> Your goal
Could every line of the data be printed exactly as it reads?
### Material shown ###
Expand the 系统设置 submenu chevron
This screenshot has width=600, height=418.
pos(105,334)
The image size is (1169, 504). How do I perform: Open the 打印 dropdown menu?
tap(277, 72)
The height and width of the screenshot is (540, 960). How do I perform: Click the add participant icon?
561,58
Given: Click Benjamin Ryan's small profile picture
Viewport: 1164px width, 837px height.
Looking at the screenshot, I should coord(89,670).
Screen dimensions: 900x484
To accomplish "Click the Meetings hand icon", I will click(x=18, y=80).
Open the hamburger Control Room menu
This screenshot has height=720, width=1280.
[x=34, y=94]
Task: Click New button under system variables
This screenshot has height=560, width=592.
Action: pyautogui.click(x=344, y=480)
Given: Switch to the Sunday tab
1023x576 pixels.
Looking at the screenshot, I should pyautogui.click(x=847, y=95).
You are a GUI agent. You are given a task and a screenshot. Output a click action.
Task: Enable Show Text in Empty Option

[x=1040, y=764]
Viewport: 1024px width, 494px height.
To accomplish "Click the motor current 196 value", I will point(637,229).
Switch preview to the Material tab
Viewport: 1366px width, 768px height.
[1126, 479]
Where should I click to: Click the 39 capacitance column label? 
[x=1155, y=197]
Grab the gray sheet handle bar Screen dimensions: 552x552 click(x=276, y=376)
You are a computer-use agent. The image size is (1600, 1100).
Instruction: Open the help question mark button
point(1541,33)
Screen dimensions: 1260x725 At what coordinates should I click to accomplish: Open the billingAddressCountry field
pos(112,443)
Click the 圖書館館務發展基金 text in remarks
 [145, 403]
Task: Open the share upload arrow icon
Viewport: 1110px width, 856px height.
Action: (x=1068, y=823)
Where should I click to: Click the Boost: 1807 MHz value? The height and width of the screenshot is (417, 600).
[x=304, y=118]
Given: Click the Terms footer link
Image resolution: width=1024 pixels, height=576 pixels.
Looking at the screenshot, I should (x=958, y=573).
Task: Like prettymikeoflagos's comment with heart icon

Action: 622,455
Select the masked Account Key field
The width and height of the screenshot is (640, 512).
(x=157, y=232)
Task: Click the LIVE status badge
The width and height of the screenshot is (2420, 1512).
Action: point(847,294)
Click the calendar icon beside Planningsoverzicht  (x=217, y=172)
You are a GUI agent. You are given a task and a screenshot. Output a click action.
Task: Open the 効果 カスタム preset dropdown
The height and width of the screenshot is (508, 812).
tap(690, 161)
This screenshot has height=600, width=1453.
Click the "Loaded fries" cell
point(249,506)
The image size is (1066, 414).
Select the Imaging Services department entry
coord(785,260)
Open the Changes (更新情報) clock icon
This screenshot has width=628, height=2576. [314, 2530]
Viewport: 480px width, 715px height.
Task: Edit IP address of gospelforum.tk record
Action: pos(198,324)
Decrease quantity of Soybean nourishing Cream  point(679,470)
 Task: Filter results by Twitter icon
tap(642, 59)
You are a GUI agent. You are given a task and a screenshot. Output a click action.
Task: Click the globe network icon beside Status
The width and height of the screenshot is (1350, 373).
###
> Problem solution
Expand the 系统设置 submenu chevron
This screenshot has width=600, height=418.
pos(105,334)
The image size is (1169, 504). How do I perform: Open the 打印 dropdown menu?
tap(277, 72)
The height and width of the screenshot is (540, 960). How do I perform: Click the add participant icon?
561,58
Given: Click Benjamin Ryan's small profile picture
Viewport: 1164px width, 837px height.
Looking at the screenshot, I should coord(89,670).
Screen dimensions: 900x484
To accomplish "Click the Meetings hand icon", I will click(x=18, y=80).
Open the hamburger Control Room menu
This screenshot has height=720, width=1280.
[x=34, y=94]
Task: Click New button under system variables
This screenshot has height=560, width=592.
Action: pyautogui.click(x=344, y=480)
Given: Switch to the Sunday tab
1023x576 pixels.
Looking at the screenshot, I should pyautogui.click(x=847, y=95).
You are a GUI agent. You are given a task and a screenshot. Output a click action.
Task: Enable Show Text in Empty Option

[x=1040, y=764]
Viewport: 1024px width, 494px height.
To accomplish "Click the motor current 196 value", I will point(637,229).
Switch preview to the Material tab
Viewport: 1366px width, 768px height.
[1126, 479]
Where should I click to: Click the 39 capacitance column label? 
[x=1155, y=197]
Grab the gray sheet handle bar Screen dimensions: 552x552 click(x=276, y=376)
You are a computer-use agent. The image size is (1600, 1100).
Instruction: Open the help question mark button
point(1541,33)
Screen dimensions: 1260x725 At what coordinates should I click to accomplish: Open the billingAddressCountry field
pos(112,443)
Click the 圖書館館務發展基金 text in remarks
 [145, 403]
Task: Open the share upload arrow icon
Viewport: 1110px width, 856px height.
Action: (x=1068, y=823)
Where should I click to: Click the Boost: 1807 MHz value? The height and width of the screenshot is (417, 600).
[x=304, y=118]
Given: Click the Terms footer link
Image resolution: width=1024 pixels, height=576 pixels.
Looking at the screenshot, I should (x=958, y=573).
Task: Like prettymikeoflagos's comment with heart icon

Action: 622,455
Select the masked Account Key field
The width and height of the screenshot is (640, 512).
(x=157, y=232)
Task: Click the LIVE status badge
The width and height of the screenshot is (2420, 1512).
Action: point(847,294)
Click the calendar icon beside Planningsoverzicht  (x=217, y=172)
You are a GUI agent. You are given a task and a screenshot. Output a click action.
Task: Open the 効果 カスタム preset dropdown
The height and width of the screenshot is (508, 812).
tap(690, 161)
This screenshot has height=600, width=1453.
Click the "Loaded fries" cell
point(249,506)
The image size is (1066, 414).
Select the Imaging Services department entry
coord(785,260)
Open the Changes (更新情報) clock icon
This screenshot has width=628, height=2576. [314, 2530]
Viewport: 480px width, 715px height.
Task: Edit IP address of gospelforum.tk record
Action: pos(198,324)
Decrease quantity of Soybean nourishing Cream  point(679,470)
 Task: Filter results by Twitter icon
tap(642, 59)
You are a GUI agent. You are given a task and a screenshot. Output a click action.
Task: Click the globe network icon beside Status
The width and height of the screenshot is (1350, 373).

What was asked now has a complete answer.